Explanation of Responses:

* If the form is filed by more than one reporting person, see Instruction 4(b)(v).
** Intentional misstatements or omissions of facts constitute Federal Criminal Violations. See 18 U.S.C. 1001 and 15 U.S.C. 78ff(a).
(1) Represents shares withheld to satisfy tax withholding obligations on the vesting of restricted stock units.
(2) Includes shares to be issued in connection with the vesting of one or more restricted stock units.
(3) On September 26, 2024, 30,006 shares were transferred from the Reporting Person to the Scarpelli Family Trust dated 8/14/2009.
(4) The shares are held by the 2020 Fintail Irrevocable GST Exempt Trust f/b/o Child 1 dated 12/29/2020 for which the Reporting Person's child is the beneficiary.
(5) The shares are held by the 2020 Fintail Irrevocable GST Exempt Trust f/b/o Child 2 dated 12/29/2020 for which the Reporting Persons' child is the beneficiary.
(6) The shares are held by the 2020 Fintail Irrevocable GST Exempt Trust f/b/o Child 3 dated 12/29/2020 for which the Reporting Person's child is the beneficiary.
(7) The shares are held by the 2020 Fintail Irrevocable Non-Exempt Trust f/b/o Child 1 dated 12/29/2020 for which the Reporting Person's child is the beneficiary.
(8) The shares are held by the 2020 Fintail Irrevocable Non-Exempt Trust f/b/o Child 2 dated 12/29/2020 for which the Reporting Person's child is the beneficiary.
(9) The shares are held by the 2020 Fintail Irrevocable Non-Exempt Trust f/b/o Child 3 dated 12/29/2020 for which the Reporting Person's child is the beneficiary.

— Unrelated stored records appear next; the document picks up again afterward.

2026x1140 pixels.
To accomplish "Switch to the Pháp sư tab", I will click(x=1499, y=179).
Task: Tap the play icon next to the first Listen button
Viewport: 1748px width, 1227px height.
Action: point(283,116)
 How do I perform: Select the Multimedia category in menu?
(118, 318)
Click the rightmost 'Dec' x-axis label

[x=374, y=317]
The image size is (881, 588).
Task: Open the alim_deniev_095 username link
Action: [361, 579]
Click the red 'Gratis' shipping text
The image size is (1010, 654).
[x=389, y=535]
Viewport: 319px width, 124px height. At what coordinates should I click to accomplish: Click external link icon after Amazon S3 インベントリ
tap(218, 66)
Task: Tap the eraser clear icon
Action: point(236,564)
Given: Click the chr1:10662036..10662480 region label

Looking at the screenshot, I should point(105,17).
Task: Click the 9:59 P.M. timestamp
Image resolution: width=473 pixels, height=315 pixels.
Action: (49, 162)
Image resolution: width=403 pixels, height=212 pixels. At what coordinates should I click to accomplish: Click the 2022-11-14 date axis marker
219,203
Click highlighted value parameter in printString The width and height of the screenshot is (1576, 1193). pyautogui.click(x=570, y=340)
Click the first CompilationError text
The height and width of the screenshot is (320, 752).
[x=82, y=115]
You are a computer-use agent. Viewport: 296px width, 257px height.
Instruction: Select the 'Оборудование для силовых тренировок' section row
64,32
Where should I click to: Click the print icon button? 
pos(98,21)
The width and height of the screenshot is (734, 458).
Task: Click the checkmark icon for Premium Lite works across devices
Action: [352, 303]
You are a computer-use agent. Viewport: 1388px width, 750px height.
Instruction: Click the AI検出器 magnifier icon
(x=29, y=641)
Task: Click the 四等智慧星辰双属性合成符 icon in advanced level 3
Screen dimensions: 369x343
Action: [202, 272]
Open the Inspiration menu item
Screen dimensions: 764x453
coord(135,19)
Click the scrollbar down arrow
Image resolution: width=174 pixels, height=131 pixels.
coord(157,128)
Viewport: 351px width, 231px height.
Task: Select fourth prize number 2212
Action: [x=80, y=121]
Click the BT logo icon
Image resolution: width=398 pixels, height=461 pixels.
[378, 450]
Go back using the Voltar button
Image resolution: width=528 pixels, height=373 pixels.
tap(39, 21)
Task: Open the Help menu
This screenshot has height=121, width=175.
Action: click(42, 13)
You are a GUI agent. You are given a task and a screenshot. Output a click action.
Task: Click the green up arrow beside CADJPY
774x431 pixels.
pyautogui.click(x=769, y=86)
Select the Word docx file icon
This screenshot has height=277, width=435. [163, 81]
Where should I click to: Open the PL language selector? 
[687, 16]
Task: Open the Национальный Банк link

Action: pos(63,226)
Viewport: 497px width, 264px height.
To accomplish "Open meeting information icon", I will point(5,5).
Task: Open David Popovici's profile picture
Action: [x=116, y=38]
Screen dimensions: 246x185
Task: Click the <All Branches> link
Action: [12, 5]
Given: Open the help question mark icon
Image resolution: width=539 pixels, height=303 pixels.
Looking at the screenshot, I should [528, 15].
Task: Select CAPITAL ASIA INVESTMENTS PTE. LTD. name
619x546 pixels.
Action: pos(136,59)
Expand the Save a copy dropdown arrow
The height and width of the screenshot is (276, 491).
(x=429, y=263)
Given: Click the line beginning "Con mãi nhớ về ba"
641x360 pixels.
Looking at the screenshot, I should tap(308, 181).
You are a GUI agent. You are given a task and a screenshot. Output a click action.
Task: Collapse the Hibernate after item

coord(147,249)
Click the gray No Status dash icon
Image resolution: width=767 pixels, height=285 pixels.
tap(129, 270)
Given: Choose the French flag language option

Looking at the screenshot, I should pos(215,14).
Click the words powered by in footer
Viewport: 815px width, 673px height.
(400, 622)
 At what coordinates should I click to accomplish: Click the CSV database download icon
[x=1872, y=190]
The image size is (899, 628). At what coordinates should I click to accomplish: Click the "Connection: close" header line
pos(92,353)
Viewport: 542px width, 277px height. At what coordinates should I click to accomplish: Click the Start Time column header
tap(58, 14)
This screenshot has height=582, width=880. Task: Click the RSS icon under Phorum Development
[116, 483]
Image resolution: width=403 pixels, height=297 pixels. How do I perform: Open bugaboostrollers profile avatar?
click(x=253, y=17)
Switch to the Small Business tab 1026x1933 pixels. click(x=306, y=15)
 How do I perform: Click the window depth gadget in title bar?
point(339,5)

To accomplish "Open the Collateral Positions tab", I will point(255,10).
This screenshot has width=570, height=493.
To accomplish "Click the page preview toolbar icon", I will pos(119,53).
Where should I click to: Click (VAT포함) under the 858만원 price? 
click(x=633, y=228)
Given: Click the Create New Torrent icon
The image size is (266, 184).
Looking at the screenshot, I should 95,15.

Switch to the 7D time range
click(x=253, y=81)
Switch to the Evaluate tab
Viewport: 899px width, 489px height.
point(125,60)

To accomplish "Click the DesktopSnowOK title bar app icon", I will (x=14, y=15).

(10) On September 26, 2024, 176,829 shares were transferred from the Michael P. Scarpelli 2019 Grantor Retained Annuity Trust to the Irrevocable Trust f/b/o Child 1 created under the Michael P. Scarpelli 2019 Grantor Retained Annuity Trust dated 9/12/2019
(11) Irrevocable Trust f/b/o Child 1 created under the Michael P. Scarpelli 2019 Grantor Retained Annuity Trust dated 9/12/2019
(12) On September 26, 2024, 176,829 shares were transferred from the Michael P. Scarpelli 2019 Grantor Retained Annuity Trust to the Irrevocable Trust f/b/o Child 2 created under the Michael P. Scarpelli 2019 Grantor Retained Annuity Trust dated 9/12/2019
(13) Irrevocable Trust f/b/o Child 2 created under the Michael P. Scarpelli 2019 Grantor Retained Annuity Trust dated 9/12/2019
(14) On September 26, 2024, 176,829 shares were transferred from the Michael P. Scarpelli 2019 Grantor Retained Annuity Trust to the Irrevocable Trust f/b/o Child 3 created under the Michael P. Scarpelli 2019 Grantor Retained Annuity Trust dated 9/12/2019
(15) Irrevocable Trust f/b/o Child 3 created under the Michael P. Scarpelli 2019 Grantor Retained Annuity Trust dated 9/12/2019
(16) The shares were previously held by the Michael P. Scarpelli 2019 Grantor Retained Annuity Trust for which the Reporting Person is a beneficiary.
(17) The shares are held by the Scarpelli Family Trust for which the Reporting Person is a trustee.
(18) The stock option is fully vested.
(19) The Reporting Person is not reporting any transactions relating to his stock options for the Issuer's Class A Common Stock and is voluntarily reporting his outstanding stock options as of the date of this report.
(20) The shares subject to the option vest in 48 equal monthly installments beginning on March 8, 2022, subject to the Reporting Person's continuous service through each such vesting date.
Note: File three copies of this Form, one of which must be manually signed. If space is insufficient, see Instruction 6 for procedure. Potential persons who are to respond to the collection of information contained in this form are not required to respond unless the form displays a currently valid OMB number.